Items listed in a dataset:
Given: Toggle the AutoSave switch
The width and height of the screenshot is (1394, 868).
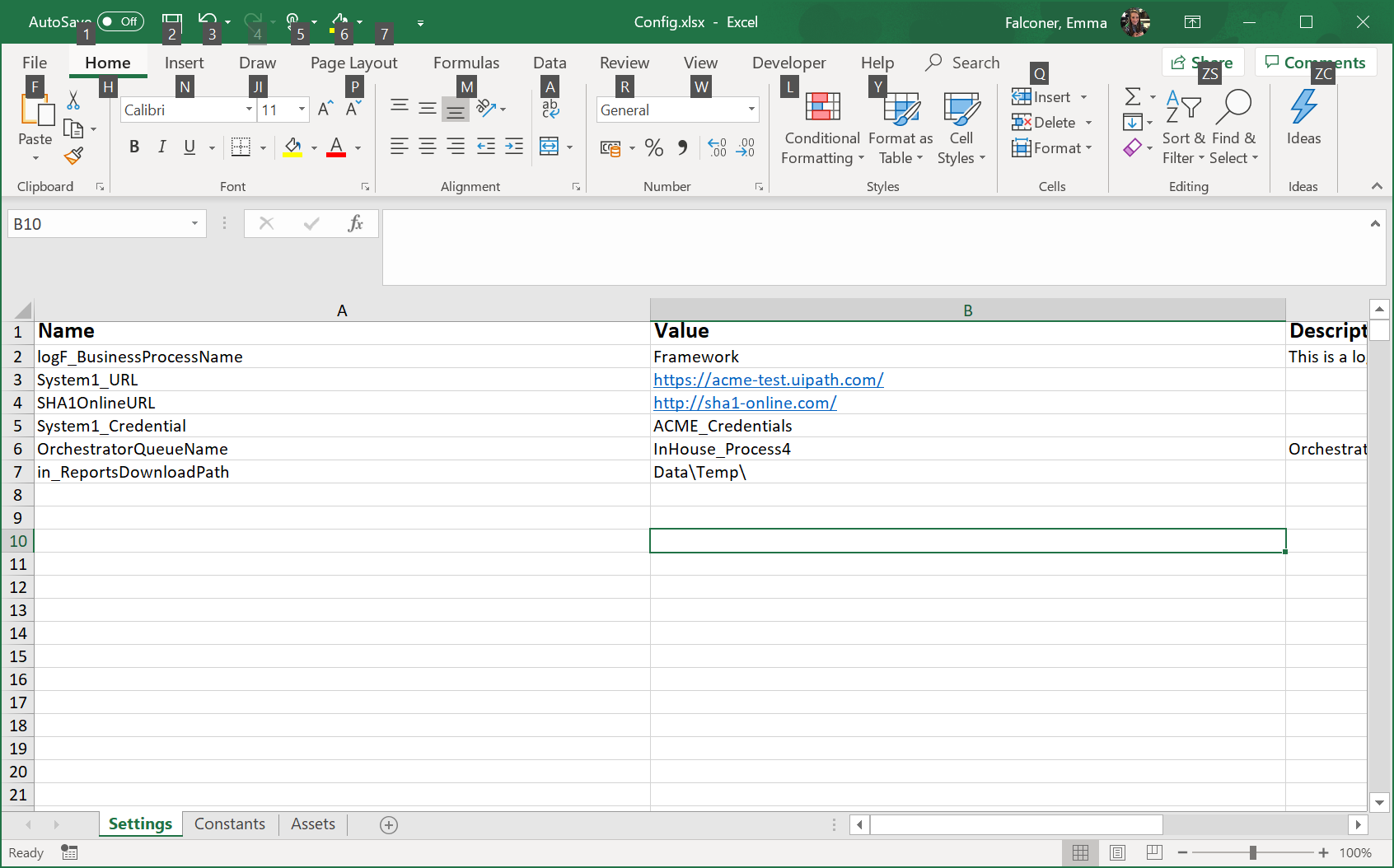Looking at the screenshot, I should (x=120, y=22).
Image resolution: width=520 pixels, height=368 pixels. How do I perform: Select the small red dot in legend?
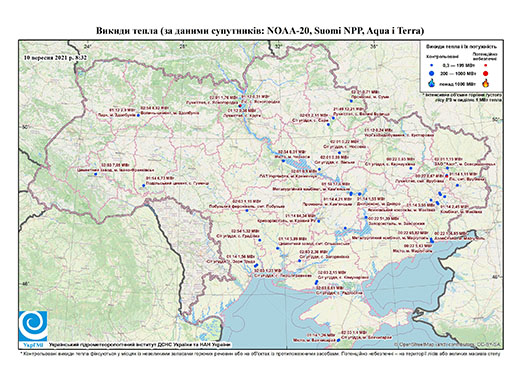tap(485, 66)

DESCRIPTION OF THE TASK: Above are the records; give them all again exactly, apart from the pictures.

SOLUTION BELOW:
Given: Toggle the AutoSave switch
The width and height of the screenshot is (1394, 868).
Looking at the screenshot, I should (x=120, y=22).
Image resolution: width=520 pixels, height=368 pixels. How do I perform: Select the small red dot in legend?
tap(485, 66)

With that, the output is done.